We found the accommodation at Airbnb and even though we had a problem with founding that flat when we arrived, by accident we got to one of the lokal bar, owner of which helped us and treated us with fruit and wine. Of course he didn’t want anything in return, and even he would be offended if we had left some money.
Having left our backpacks in the room, we head for Freedom Square at which there is the townhall and golden St. George Statue – the patron of the city. On the way we come across the National Museum, Art Museum and the theatre. At the street there are small stands open, where you can buy many things, including books in many languages. Near there is the Holy Trinity Cathedral – it is the biggest sacred building in the whole country. Going in the direction of the opera house’s location, we run into the building of parlament, after which we head for the Bridge of Peace which stuns with its modern form. Passing for the other side of the Kura River, we decide to use the cable car, located at the Amusement Park, in order to admire the Nirakala Fortress and to have a great view for the skyline of the whole city.

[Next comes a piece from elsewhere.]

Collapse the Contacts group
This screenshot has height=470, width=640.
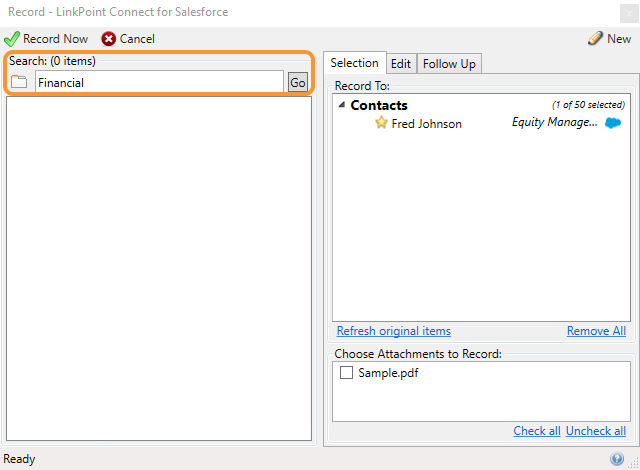click(342, 105)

From here you can see Tbilisi old town, colourful roofs of the buildings and the Bridge of Peace very well. At the top there i also the church of St. Nicholas and huge monument of ‘Mother Georgia’, built in honour of 1500th anniversary of establishment of the city. Wonderful views are also guaranteed if, instead of the cable car, we will choose hike.

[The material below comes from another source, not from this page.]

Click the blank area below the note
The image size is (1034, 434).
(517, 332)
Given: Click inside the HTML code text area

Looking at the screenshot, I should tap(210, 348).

Going down, we come across a small box in which Georgian alcohol and local delicacies are sold. This is the place where for the first time we have a brush with ‘chacha’ – Georgian vodka. Supposing I can drink Polish vodka, chacha turned out to be too strong for me and only me out of our trio was left out in the cold with a bottle of water. Instead, I buy churchkhela – it looks quite strange – my first assiociation is a cocoon covered with dulce de leche, hanging on a string. In fact, it is a Georgian delicacy made from grapes and nuts. It contains not an ounce of sugar, and it is very sweet, still. Churchkhelas are of different colours and different flavours, depending on the way of preparation or the kind of dried fruit.

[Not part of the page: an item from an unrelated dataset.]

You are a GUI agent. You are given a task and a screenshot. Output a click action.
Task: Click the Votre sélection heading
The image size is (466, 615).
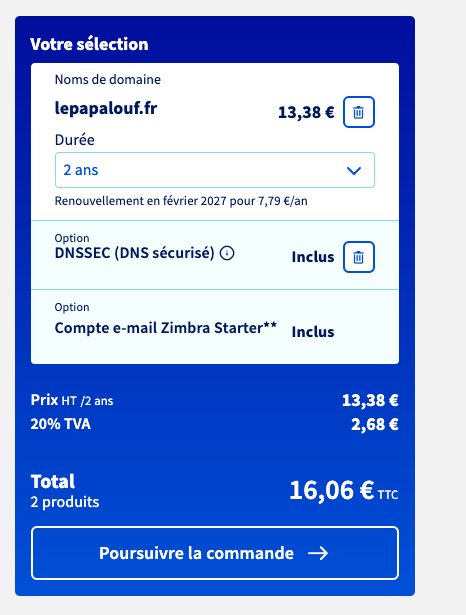pos(89,44)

On the way, in the centre we call by one of the restaurants to eat a proper meal after the intense day. We decide to try khinkali – little pouch-shaped dumplings. Inside the pastry we can find different kinds of meat, cheese, potatoes or mushrooms. We order five different dumplings, just for try. It turnes out that the waitress got us wrong and instead of five little dumplings we got five big plater of dumplings. So we take them to go.
We try also khachapuri – a very popular Georgian meal/snack which constitutes fluffy bread (it resembles the pizza dough a bit), filled with cheese. In addition, the obligatory thing is to try the Georgian wine – basicaly, it is delicious.
Having eaten, we head for the flat, calling by a grocery shop. What catches my attention is the fact that the shop assistant doesn’t use a cash register or a calculator, but she counts on a…abacus. Similar to that one which my grandmother showed me from her school days. I don’t know why, but it was a charming view, in a positive meaning of this word.